2025, Vol. 6, Issue 2, Part C

Background: Amp C β-lactamases are clinically important cephalosporinases that offers resistance to Penicillin, first, second and third generation Cephalosporin, Monobactams and β-lactamase inhibitor but susceptible to fourth generation Cephalosporins and Carbapenem antibiotics. This study aims to detect the prevalence of plasmid mediated bla FOX-CIT gene among phenotypically confirmed p Amp C beta lactamase producing Enterobacteriaceae in skin and soft tissue exudates in a tertiary care hospital.

Materials and Methods: A total of 685 cefotaxime resistant Enterobacteriaceae samples identified from skin and soft tissue infection by Standard Microbiological Laboratory procedures were screened for Cefoxitin resistance by disk diffusion method as per CLSI 2024 guidelines. A total 122 consecutive non-replicate cefoxitin resistant isolates were subjected to Cefoxitin-Cloxacillin double disk synergy confirmatory test (CC-DDS). Molecular genotyping by Conventional Multiplex PCR for bla FOX-CIT gene was done for the phenotypically confirmed isolates.

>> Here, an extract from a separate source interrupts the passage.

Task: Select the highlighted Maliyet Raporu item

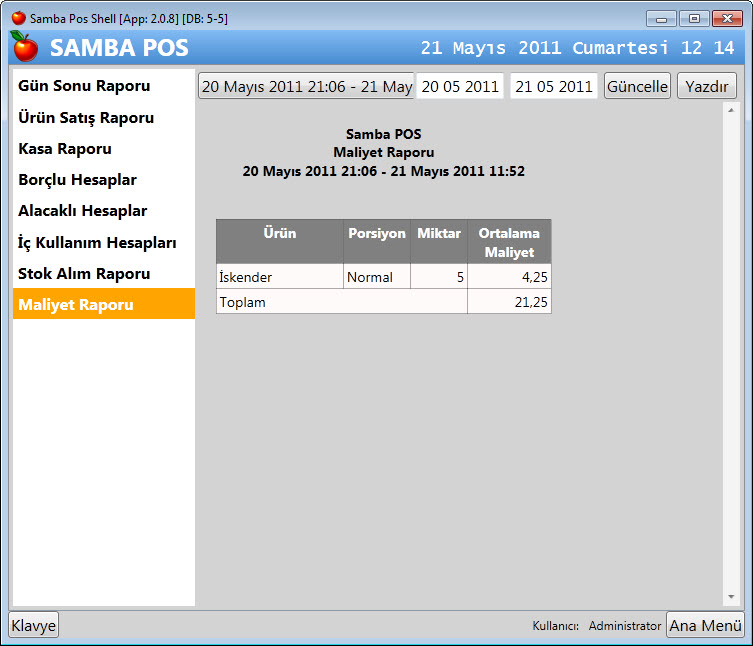Action: [x=76, y=305]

Results: Out of the total 122 Cefoxitin resistant isolates, 69(56.5%) isolates were Escherichia coli, 48 (39.3%) isolates were Klebsiella pneumoniae, 3(2.4%) isolates were Proteus mirabilis and 2 isolates (1.63%) were Citrobacter koseri. Majority of the samples were from Department of surgery. Out of those 122 isolates 55 (45.1%) isolates were positive for double disk synergy test which were then subjected to genotypic confirmation by Conventional Multiplex PCR method. Among the total 55 isolates 14 (58.3%) were detected with FOX-CIT gene.

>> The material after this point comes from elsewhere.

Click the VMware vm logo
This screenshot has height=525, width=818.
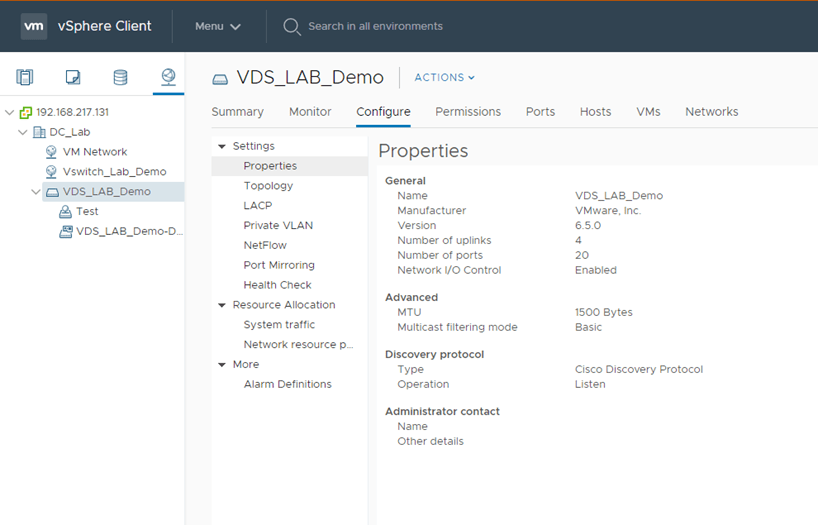point(34,26)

Conclusion: Early and accurate detection of p Amp C β-lactamase producers through combined phenotypic and genotypic methods is vital to guide appropriate therapy and to limit the worsening of resistance. Therefore it is significant to have strict infection control measures, establishing antimicrobial stewardship and continuous surveillance in hospital facilities to prevent the inappropriate use of antibiotics and emergence of antimicrobial resistance.